EXERCISE DIRECTIONS » All of the records should be restated word for word.

RECORDS SUPPLIED »
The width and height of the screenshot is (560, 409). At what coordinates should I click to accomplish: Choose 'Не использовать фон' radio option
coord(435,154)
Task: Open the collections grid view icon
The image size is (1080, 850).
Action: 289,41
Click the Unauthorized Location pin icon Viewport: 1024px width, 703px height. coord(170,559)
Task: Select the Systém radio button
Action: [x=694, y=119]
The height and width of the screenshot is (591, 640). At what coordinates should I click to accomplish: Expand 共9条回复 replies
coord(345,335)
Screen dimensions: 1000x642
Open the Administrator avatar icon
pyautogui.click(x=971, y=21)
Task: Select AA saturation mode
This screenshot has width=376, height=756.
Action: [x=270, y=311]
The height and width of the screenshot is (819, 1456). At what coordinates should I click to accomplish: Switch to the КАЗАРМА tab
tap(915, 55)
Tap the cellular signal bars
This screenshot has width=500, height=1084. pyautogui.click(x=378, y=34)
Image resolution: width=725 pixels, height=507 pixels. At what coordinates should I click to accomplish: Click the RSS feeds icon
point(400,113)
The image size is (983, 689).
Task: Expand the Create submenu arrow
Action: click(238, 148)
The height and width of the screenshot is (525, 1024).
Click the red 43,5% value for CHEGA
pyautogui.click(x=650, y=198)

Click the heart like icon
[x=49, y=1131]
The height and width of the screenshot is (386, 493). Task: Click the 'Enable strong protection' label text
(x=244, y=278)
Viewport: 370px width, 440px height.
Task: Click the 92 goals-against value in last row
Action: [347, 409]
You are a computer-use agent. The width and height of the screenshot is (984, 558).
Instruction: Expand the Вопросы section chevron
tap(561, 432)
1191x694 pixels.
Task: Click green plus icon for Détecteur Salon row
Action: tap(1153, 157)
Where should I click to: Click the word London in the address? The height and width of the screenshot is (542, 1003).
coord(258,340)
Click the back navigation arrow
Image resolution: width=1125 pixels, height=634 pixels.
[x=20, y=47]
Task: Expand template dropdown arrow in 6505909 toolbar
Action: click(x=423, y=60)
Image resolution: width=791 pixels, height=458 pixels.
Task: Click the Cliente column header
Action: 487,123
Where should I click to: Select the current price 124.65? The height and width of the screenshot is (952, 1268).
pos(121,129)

OUTPUT OF THE TASK »
The width and height of the screenshot is (560, 409). At what coordinates should I click to accomplish: Choose 'Не использовать фон' radio option
coord(435,154)
Task: Open the collections grid view icon
The image size is (1080, 850).
Action: 289,41
Click the Unauthorized Location pin icon Viewport: 1024px width, 703px height. coord(170,559)
Task: Select the Systém radio button
Action: [x=694, y=119]
The height and width of the screenshot is (591, 640). At what coordinates should I click to accomplish: Expand 共9条回复 replies
coord(345,335)
Screen dimensions: 1000x642
Open the Administrator avatar icon
pyautogui.click(x=971, y=21)
Task: Select AA saturation mode
This screenshot has width=376, height=756.
Action: [x=270, y=311]
The height and width of the screenshot is (819, 1456). At what coordinates should I click to accomplish: Switch to the КАЗАРМА tab
tap(915, 55)
Tap the cellular signal bars
This screenshot has width=500, height=1084. pyautogui.click(x=378, y=34)
Image resolution: width=725 pixels, height=507 pixels. At what coordinates should I click to accomplish: Click the RSS feeds icon
point(400,113)
The image size is (983, 689).
Task: Expand the Create submenu arrow
Action: click(238, 148)
The height and width of the screenshot is (525, 1024).
Click the red 43,5% value for CHEGA
pyautogui.click(x=650, y=198)

Click the heart like icon
[x=49, y=1131]
The height and width of the screenshot is (386, 493). Task: Click the 'Enable strong protection' label text
(x=244, y=278)
Viewport: 370px width, 440px height.
Task: Click the 92 goals-against value in last row
Action: [347, 409]
You are a computer-use agent. The width and height of the screenshot is (984, 558).
Instruction: Expand the Вопросы section chevron
tap(561, 432)
1191x694 pixels.
Task: Click green plus icon for Détecteur Salon row
Action: tap(1153, 157)
Where should I click to: Click the word London in the address? The height and width of the screenshot is (542, 1003).
coord(258,340)
Click the back navigation arrow
Image resolution: width=1125 pixels, height=634 pixels.
[x=20, y=47]
Task: Expand template dropdown arrow in 6505909 toolbar
Action: click(x=423, y=60)
Image resolution: width=791 pixels, height=458 pixels.
Task: Click the Cliente column header
Action: 487,123
Where should I click to: Select the current price 124.65? The height and width of the screenshot is (952, 1268).
pos(121,129)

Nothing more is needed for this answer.